- [DATA FOR THIS EXERCISE]
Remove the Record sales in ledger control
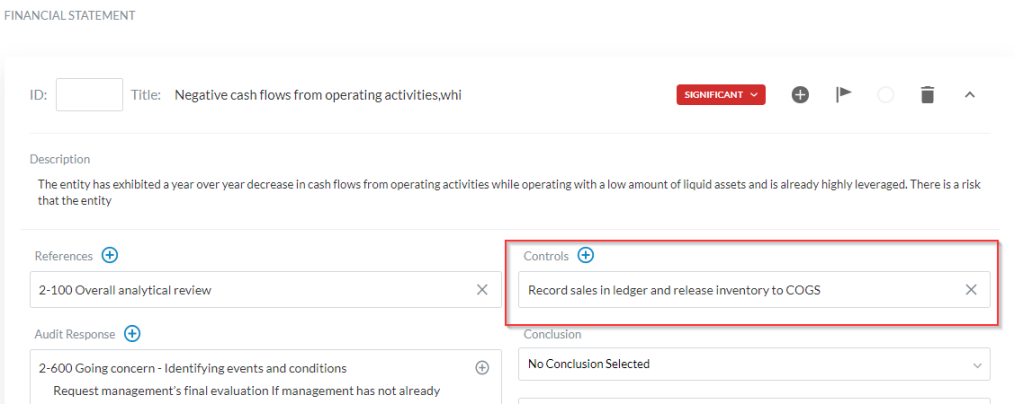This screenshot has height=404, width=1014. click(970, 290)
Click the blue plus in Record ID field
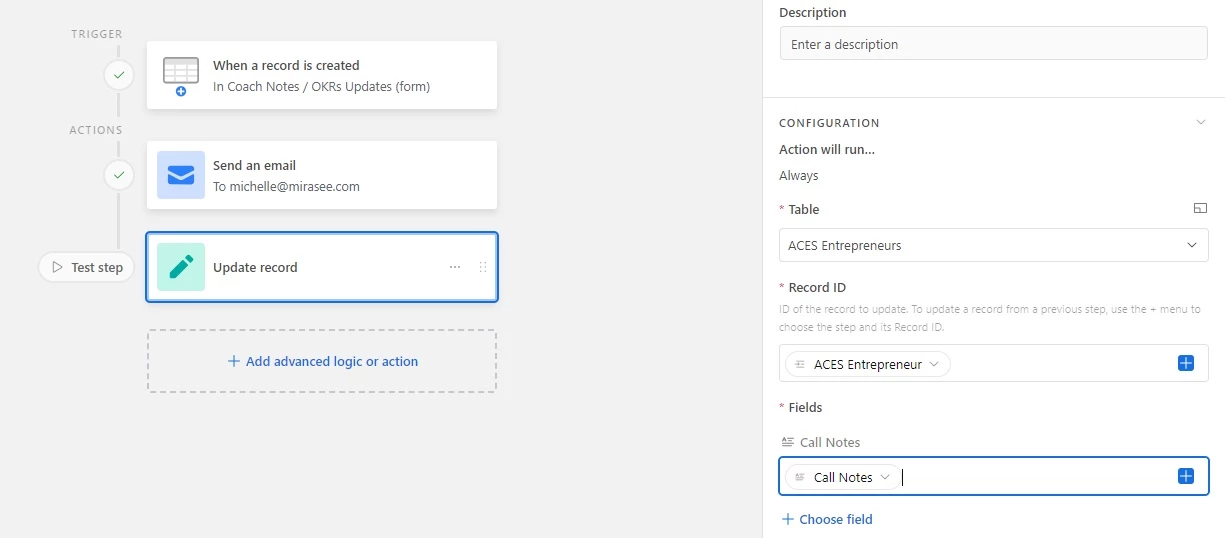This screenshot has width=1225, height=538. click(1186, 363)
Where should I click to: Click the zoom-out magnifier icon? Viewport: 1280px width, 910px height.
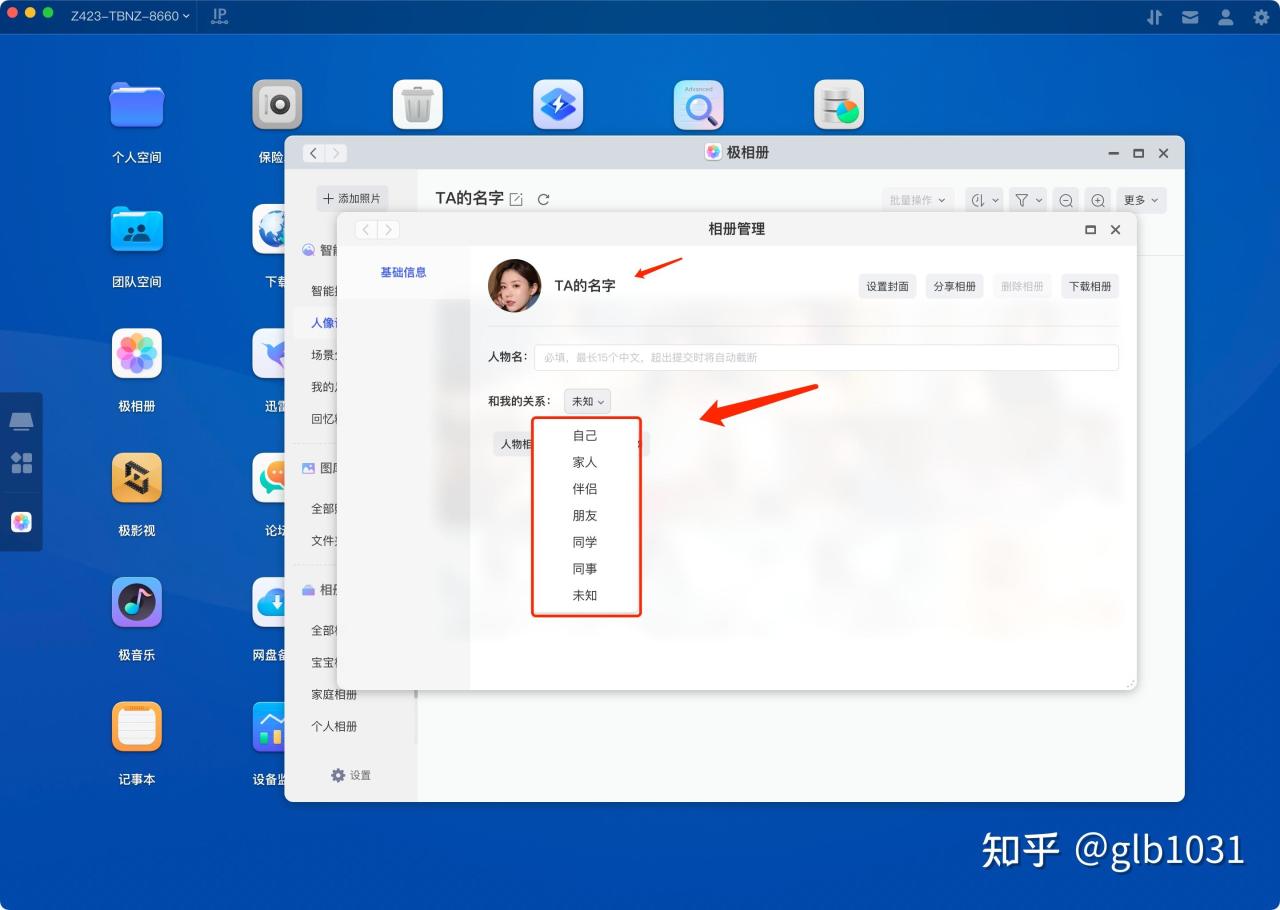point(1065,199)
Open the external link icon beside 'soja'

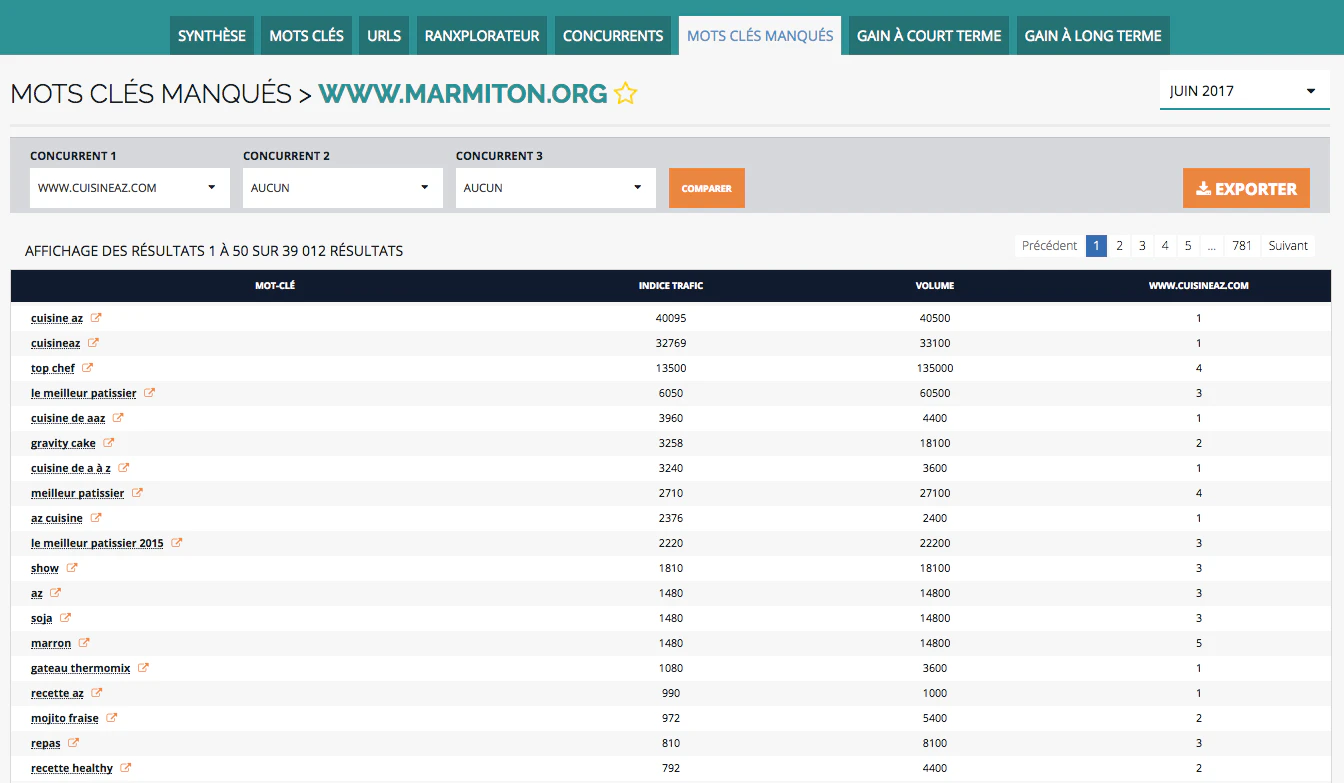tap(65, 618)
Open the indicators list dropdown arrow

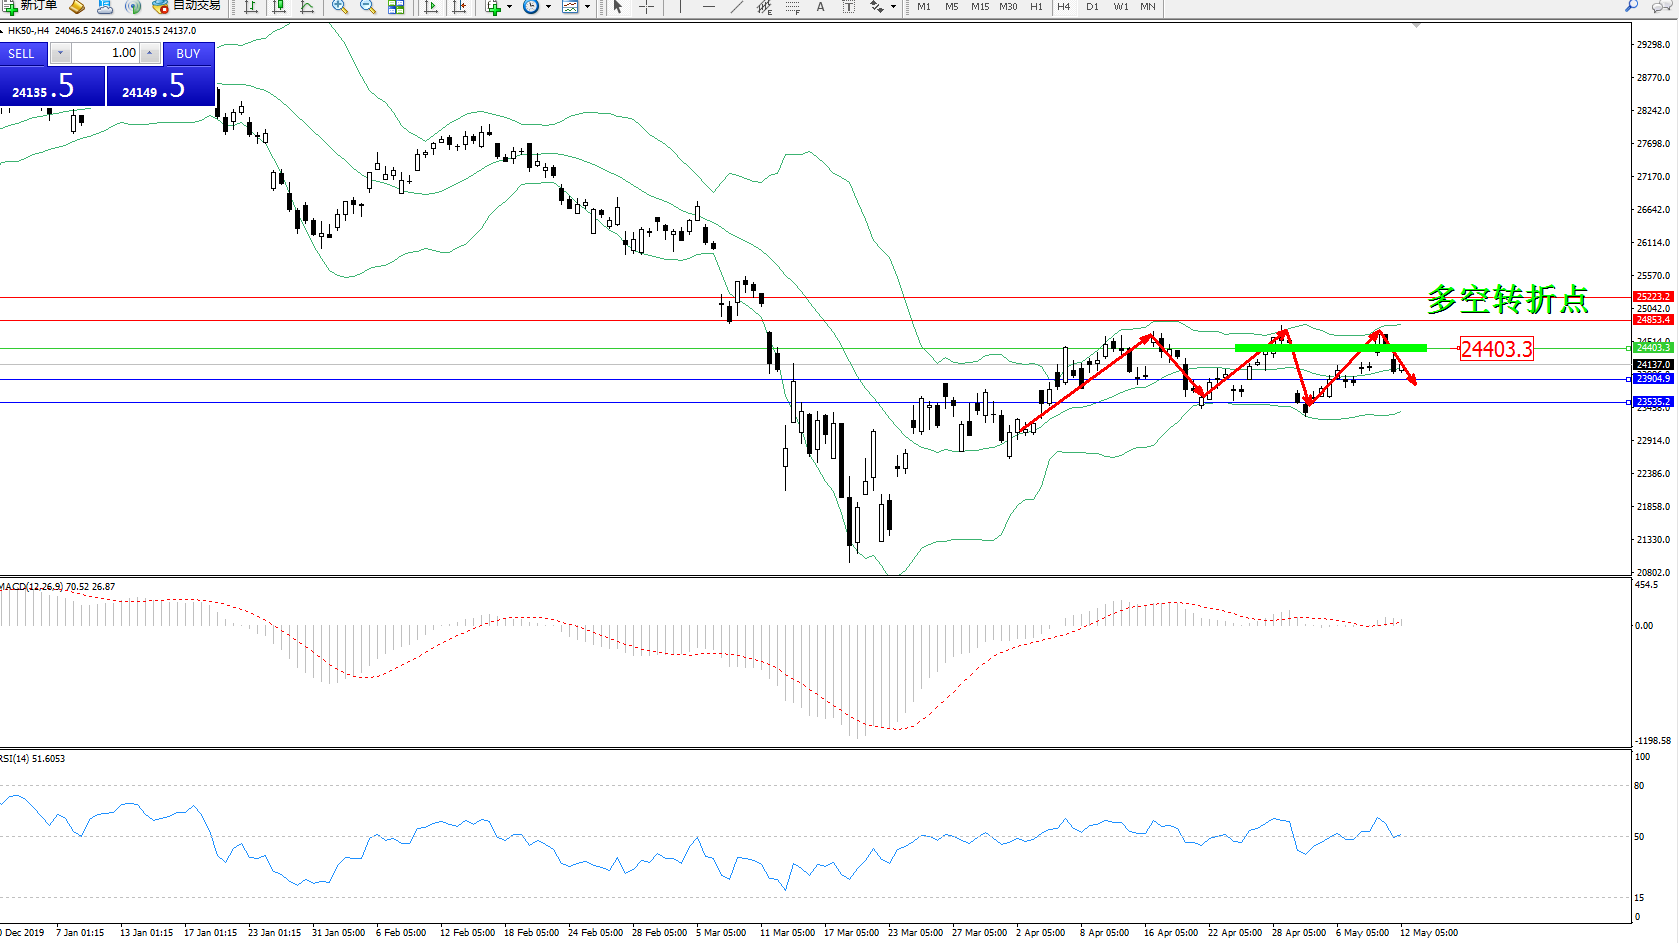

- [INSTRUCTIONS TO FOLLOW] Would you give the material back exactly, minus the pictures?

- [RESPONSE TO THE TASK]
Remove the Record sales in ledger control
This screenshot has height=404, width=1014. click(970, 290)
Click the blue plus in Record ID field
This screenshot has width=1225, height=538. click(1186, 363)
Where should I click to: Click the zoom-out magnifier icon? Viewport: 1280px width, 910px height.
point(1065,199)
Open the external link icon beside 'soja'

tap(65, 618)
Open the indicators list dropdown arrow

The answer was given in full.